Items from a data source

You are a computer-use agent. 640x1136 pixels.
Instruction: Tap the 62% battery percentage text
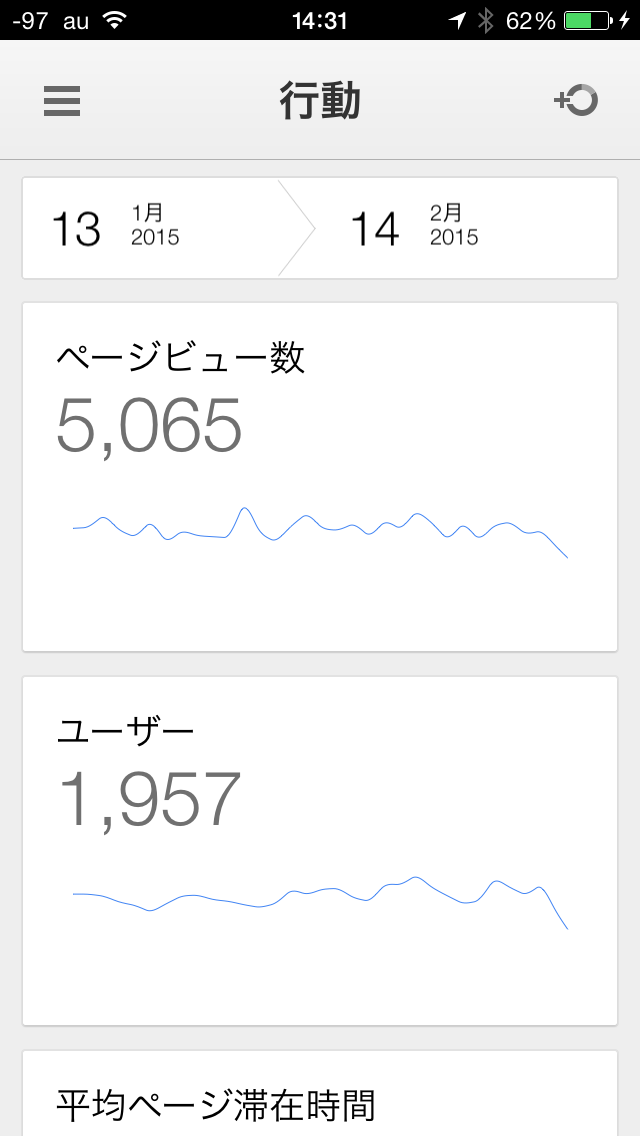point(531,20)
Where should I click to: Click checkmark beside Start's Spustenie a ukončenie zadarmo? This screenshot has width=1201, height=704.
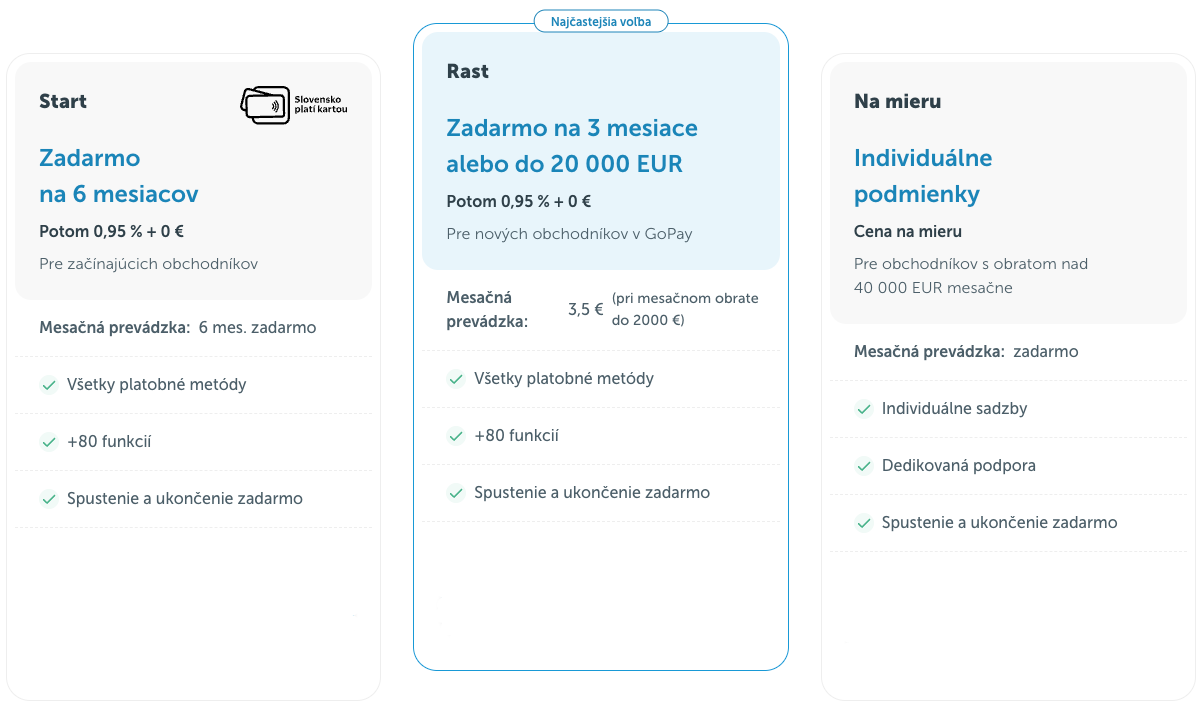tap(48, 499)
...
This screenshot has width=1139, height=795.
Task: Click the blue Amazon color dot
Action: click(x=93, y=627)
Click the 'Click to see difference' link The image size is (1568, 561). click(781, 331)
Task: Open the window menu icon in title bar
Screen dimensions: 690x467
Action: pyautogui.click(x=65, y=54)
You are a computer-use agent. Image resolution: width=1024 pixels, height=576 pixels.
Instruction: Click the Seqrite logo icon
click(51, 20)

◆ **EXERCISE GOAL**
Which lines of the data above contain "computer"? Copy each one.

◆ **ANSWER FOR THIS EXERCISE**
You are a computer-use agent. 640x1136 pixels.
You are a computer-use agent. Image resolution: width=1024 pixels, height=576 pixels.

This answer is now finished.